Traditional approaches to detecting malware, namely those used by current antivirus methodologies, are increasingly comprised by sophisticated attackers who may have financial, social, or nationalistic motives. In just the last few weeks, there have been successful hacking attacks against Sony and Anthem, as well as a banking attack by the Carbanak group that stole over $1 billion for various financial institutions. Traditional antivirus approaches utilize manual analysis of files to identify malware; however these techniques simply do not scale to the volume of malware that now exists. At the time of this writing, an estimated million distinct newly suspicious files per day are generated. Clearly, manual inspection of all these files by human analysis is not feasible.

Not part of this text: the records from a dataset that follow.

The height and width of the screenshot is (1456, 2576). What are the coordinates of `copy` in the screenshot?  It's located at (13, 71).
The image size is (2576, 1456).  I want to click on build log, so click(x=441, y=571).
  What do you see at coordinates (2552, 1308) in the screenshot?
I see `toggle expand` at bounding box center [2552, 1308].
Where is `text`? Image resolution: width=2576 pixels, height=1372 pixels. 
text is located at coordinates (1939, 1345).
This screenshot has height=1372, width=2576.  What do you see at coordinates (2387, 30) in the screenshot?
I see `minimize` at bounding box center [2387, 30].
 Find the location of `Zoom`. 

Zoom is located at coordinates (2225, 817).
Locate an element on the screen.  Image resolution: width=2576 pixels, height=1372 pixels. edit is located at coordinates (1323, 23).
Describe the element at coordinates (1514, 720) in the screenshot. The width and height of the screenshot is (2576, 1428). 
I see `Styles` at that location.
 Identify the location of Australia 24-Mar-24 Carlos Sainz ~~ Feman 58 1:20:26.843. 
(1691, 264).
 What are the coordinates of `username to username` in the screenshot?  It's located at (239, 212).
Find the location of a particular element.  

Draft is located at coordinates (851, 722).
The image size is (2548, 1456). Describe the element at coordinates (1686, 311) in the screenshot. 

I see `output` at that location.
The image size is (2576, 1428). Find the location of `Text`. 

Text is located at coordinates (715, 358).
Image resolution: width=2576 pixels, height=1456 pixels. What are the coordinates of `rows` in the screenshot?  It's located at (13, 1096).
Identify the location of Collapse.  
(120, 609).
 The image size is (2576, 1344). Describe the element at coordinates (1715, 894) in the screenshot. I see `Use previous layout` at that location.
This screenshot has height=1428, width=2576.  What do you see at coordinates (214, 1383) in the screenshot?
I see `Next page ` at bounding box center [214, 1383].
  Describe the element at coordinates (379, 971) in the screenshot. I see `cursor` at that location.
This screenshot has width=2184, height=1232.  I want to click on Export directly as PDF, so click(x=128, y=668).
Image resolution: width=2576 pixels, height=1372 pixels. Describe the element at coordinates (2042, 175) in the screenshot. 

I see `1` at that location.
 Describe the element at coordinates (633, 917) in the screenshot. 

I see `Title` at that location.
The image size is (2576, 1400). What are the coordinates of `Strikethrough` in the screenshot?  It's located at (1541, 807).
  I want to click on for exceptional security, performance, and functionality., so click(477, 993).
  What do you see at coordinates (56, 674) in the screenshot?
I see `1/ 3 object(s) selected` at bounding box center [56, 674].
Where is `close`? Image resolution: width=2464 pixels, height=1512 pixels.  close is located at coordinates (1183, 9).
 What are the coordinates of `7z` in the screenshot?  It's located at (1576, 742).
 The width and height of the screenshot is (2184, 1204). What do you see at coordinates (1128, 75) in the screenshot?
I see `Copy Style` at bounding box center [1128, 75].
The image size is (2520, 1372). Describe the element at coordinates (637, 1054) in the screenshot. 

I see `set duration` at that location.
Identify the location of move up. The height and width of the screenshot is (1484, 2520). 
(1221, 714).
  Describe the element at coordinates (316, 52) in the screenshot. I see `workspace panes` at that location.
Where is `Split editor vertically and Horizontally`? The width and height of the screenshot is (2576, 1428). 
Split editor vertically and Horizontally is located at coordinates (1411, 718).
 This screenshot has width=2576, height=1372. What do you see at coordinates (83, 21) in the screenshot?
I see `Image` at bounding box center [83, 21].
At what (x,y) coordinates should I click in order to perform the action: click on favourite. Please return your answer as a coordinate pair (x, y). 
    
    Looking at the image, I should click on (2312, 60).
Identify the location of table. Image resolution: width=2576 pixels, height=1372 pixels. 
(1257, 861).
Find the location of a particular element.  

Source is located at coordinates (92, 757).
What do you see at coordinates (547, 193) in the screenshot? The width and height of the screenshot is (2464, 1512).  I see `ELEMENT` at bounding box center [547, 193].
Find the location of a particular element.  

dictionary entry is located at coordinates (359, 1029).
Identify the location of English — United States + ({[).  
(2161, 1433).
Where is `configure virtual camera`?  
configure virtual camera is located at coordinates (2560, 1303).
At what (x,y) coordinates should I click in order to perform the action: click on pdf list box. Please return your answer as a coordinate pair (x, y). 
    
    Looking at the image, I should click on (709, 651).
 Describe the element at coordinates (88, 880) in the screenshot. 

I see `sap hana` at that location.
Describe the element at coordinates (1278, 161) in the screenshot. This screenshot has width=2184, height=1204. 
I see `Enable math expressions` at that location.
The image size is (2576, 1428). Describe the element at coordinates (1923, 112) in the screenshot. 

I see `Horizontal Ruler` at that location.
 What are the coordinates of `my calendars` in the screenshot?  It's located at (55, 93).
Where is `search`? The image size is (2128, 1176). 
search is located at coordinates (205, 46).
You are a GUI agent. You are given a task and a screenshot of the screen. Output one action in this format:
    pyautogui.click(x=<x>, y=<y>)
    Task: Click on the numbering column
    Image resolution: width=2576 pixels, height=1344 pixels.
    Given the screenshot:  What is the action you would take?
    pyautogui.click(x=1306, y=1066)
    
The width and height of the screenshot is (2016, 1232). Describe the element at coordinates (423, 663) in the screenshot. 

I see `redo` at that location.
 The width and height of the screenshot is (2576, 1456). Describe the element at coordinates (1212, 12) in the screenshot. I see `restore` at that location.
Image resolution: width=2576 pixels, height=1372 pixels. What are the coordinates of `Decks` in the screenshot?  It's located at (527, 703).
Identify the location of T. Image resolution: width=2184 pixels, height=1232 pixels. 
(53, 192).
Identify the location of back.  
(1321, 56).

At Cylance, we have developed a machine learning engine to help reduce or remove the need for manual analysis. In this talk, we will dive in into various components of our machine learning infrastructure, with the goal of providing some insight into how one can apply machine learning to problems in industry and against large datasets. A machine learning approach to cybersecurity presents a wide array of interesting challenges in areas of feature extraction, feature engineering, dimensionality reduction, and modeling. Specific topics that will be discussed include designing models with speed in mind, why different optimization methods do or do not perform well against various types of data, and feature engineering based on wavelet analysis and entropy series.

Mar 9
Bren Hall 4011
1 pm
Fan-Gang Zeng
Professor of Anatomy and Neurobiology, Biomedical Engineering and Cognitive Sciences, UC Irvine
Director, Center for Hearing Research
Director of Research, Otolaryngology – Head and Neck Surgery, UC Irvine

Deafness affects not only speech communication but also language development including speaking and reading. The bionic ear or the cochlear implant is a modern medical device that allows the first successful restoration of a human sense. It works well for either adults who have lost hearing postlingually or children who receive the device prelingually. It doesn’t work well for those who never hear during development but get an implant in adulthood. My talk will address two issues. First, I will describe development of the modern cochlear implant from signal processing perspective, which clearly abides by the “KISS” principle. Second, I will emphasize the importance of the brain in the cochlear implant success, speculating on the structure and rules for the neural network to learn how to process speech.